The complexity of this algorithm is O(log(n)), where n is the number of nodes.

5.4. Binary Lifting Algorithm Steps

To recap, finding the LCA with this approach consists of two main parts:

  1. Preprocessing: This part will only be applied once on the tree, and has two steps:
    • Find the depth and the parent of each node (Algorithm 1).
    • Build the sparse table structure (Algorithm 5).
      The complexity of this part is O(n \cdot log(n)) due to the complexity of building the sparse table.
  2. Answer LCA Query: This part will be applied for each pair of nodes that we want to find the LCA for (Algorithm 6).
    The complexity of this part is O(log(n)) since we are only doing O(log(n)) jumps.

6. Comparison

Let’s have a final comparison between the two approaches in this tutorial.

Rendered by QuickLaTeX.com

The main bonus when using the binary lifting approach is that we can handle a large number of queries. First, we have to apply the preprocessing once, and then we can have a large number of queries, where each query is answered in O(log(n)).
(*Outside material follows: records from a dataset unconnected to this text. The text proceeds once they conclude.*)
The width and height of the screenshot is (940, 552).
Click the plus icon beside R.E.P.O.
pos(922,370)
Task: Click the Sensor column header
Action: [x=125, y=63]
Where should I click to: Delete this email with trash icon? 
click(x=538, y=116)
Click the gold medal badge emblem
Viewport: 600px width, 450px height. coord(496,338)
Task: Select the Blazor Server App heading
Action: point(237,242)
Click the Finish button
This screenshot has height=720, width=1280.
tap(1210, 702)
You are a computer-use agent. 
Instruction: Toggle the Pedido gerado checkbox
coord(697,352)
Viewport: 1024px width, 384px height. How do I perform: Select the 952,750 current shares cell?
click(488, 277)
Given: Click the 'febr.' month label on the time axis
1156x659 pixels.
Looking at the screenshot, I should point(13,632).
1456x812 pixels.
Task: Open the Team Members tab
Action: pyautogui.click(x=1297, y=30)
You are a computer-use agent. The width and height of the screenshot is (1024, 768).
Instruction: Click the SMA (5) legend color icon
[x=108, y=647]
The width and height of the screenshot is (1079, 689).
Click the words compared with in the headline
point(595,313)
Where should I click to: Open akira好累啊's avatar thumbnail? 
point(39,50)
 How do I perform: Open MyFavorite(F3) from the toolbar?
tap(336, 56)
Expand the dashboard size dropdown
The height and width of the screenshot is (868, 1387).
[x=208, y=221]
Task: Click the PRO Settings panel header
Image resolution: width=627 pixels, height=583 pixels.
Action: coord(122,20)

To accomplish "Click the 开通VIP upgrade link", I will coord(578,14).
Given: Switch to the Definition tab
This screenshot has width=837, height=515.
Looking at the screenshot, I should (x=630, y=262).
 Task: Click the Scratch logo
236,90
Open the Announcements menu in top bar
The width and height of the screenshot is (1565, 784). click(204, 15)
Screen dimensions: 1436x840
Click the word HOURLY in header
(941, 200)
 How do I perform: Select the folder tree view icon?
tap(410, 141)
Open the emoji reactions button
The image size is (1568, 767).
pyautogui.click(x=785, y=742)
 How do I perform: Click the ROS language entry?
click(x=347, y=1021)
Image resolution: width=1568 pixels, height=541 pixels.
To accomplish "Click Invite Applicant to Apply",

Therefore, each query will be answered in a better complexity than when using the naive approach.

7. Conclusion

In this tutorial, we’ve discussed the Least Common Ancestors problem for tree data structures.

First, we took a look at the definition, then discussed two methods of finding the LCA. Finally, we did a simple comparison between the two methods.